Au lieu d’étudier la réalité au moyen d’une étude économique ou sociologique pertinente qui viendrait étayer ou infirmer les bienfaits des textes législatifs et de leurs interprétations jurisprudentielles, on préfère s’en tenir pour l’essentiel à la seule grammaire du droit. J’aurais pu prendre d’autres manifestations de cette préférence. Il suffira de jeter un coup d’œil à la plupart des manuels de droit privé pour mesurer la présentation conceptuelle et désincarnée qu’on fait de la matière. Encore une fois, je ne nie pas que la maîtrise des concepts et des controverses qui s’y attachent ait son importance, mais elle ne saurait faire le seul objet de la matière, car en donnant à ces concepts toute la place, on omet de traiter des intérêts privés bien arrêtés qu’on leur fait servir. C’est éminemment regrettable et même dangereux. En effet, avec la démarche retenue, non seulement on soumet et formate nos apprentis juristes, mais on les instrumentalise. On fait d’eux des serviteurs, bons uniquement à soutenir une économie de marché que rien ne limite et, du même coup, on les prépare à cautionner la mainmise de la loi du plus fort ainsi que l’hégémonie de la croissance effrénée – car c’est bien de cela qu’il s’agit aujourd’hui. Qu’on préfère ou non cette économie à d’autres n’est au demeurant pas la question. Ce qui devrait importer, c’est qu’on forme les juristes à débattre des valeurs sur lesquelles cette économie repose, et que, en raison des enjeux vitaux contemporains, on réfléchisse aux conséquences que cette économie implique.

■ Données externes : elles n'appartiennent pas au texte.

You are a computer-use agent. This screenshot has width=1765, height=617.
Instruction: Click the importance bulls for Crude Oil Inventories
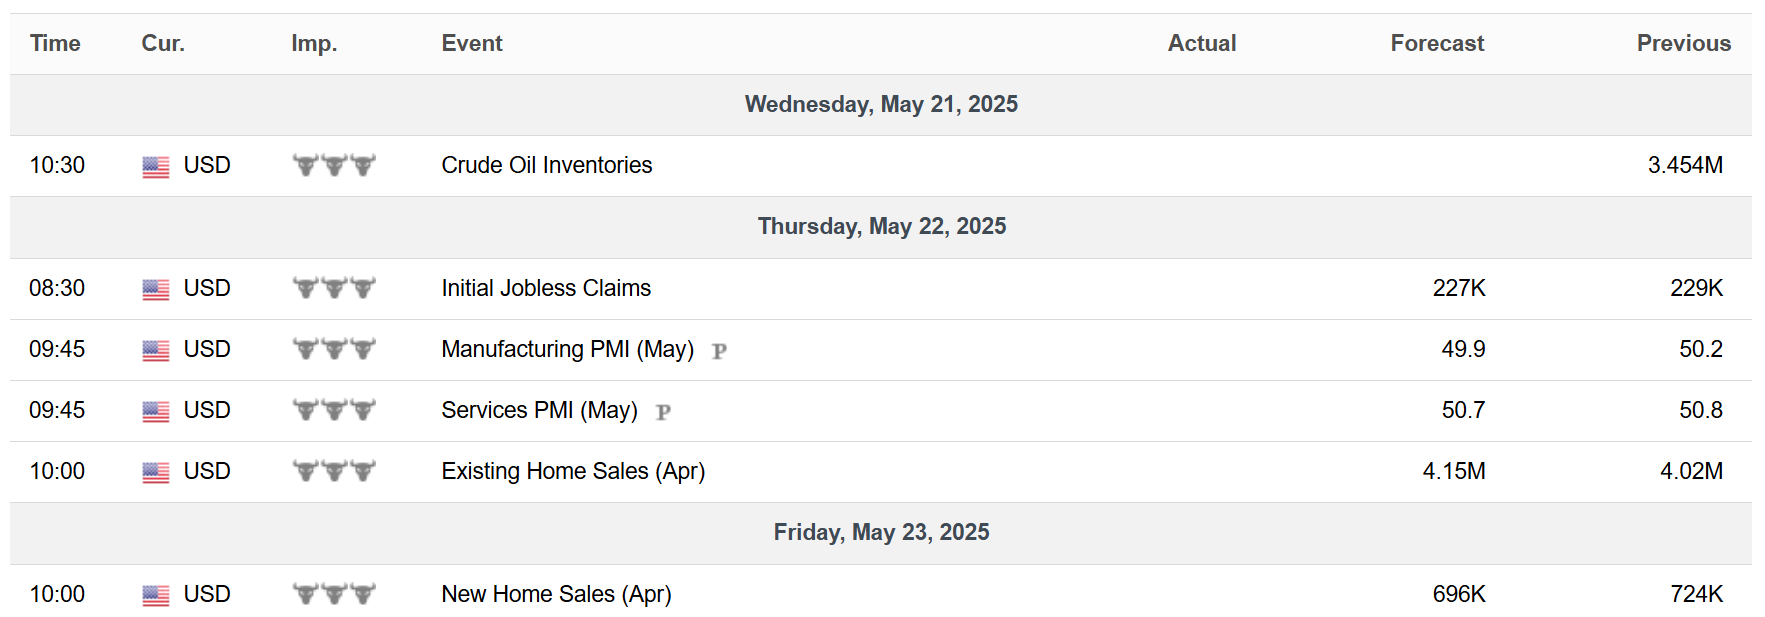coord(334,165)
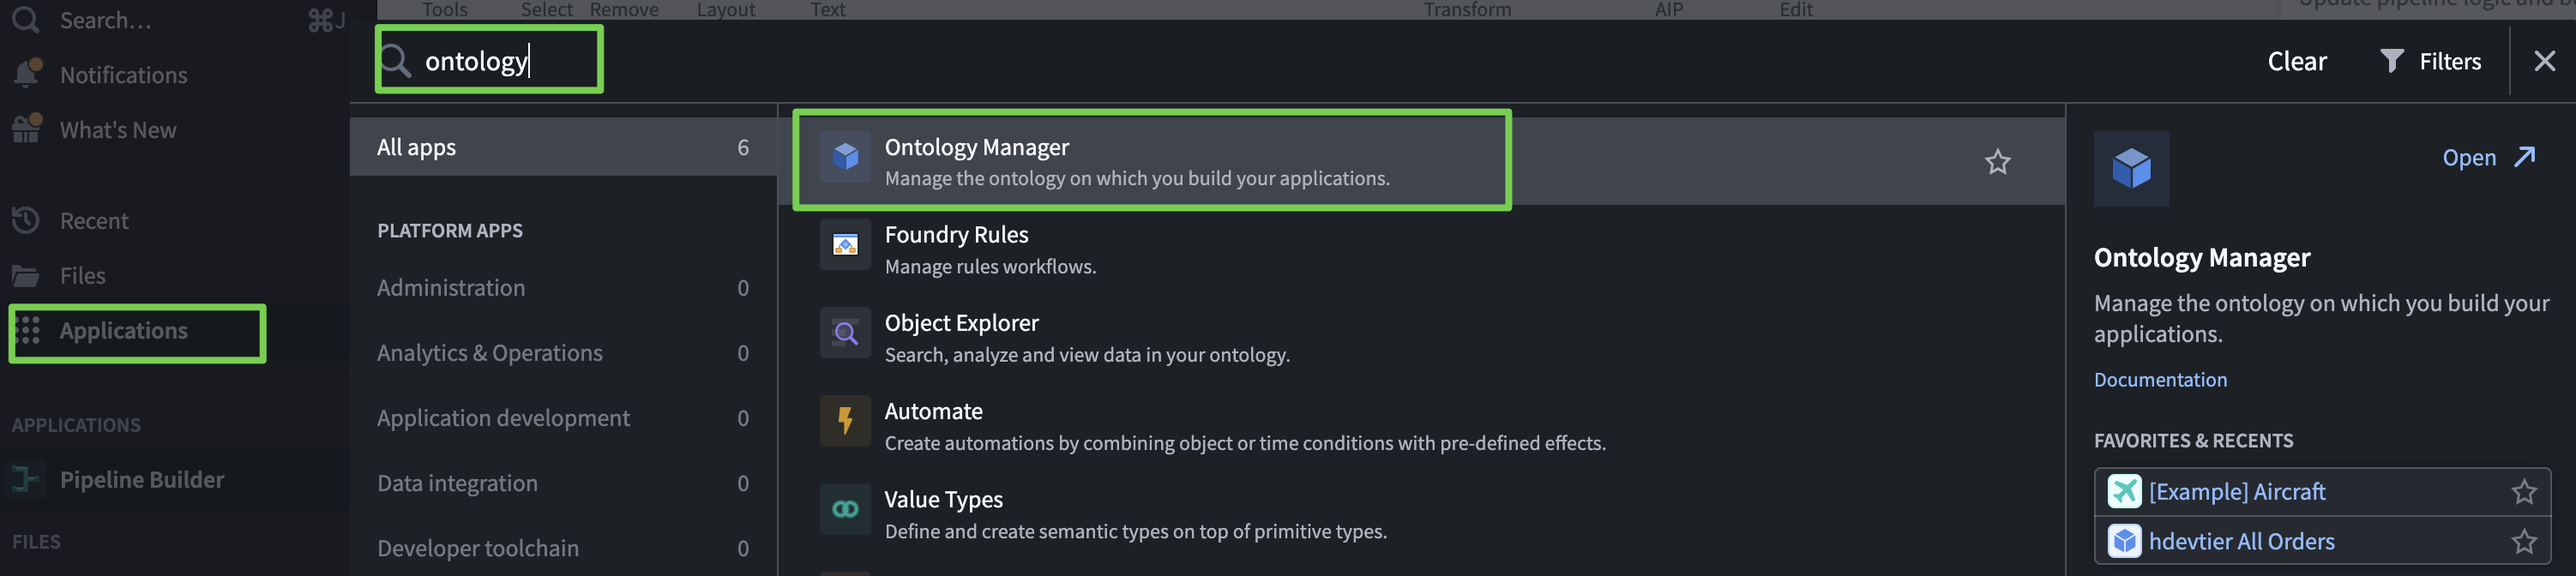
Task: Open the Documentation link
Action: point(2160,379)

Choisissons de ne pas mettre en avant ici la menace que fait peser sur la vie humaine la disparition, au cours des dix dernières années, de plus des 2/3 de la biomasse mondiale, en raison de la manière folle dont nous avons exploité les ressources naturelles! Ne parlons pas non plus du fait que la moitié des gaz à effet de serre repose sur le comportement de 10% des plus riches de ce monde! Non sans lien avec le comportement létal de ces derniers, retenons plutôt le thème de l’évolution technologique et du monde déshumanisé que celle-ci fait advenir pour le plus grand nombre d’entre nous.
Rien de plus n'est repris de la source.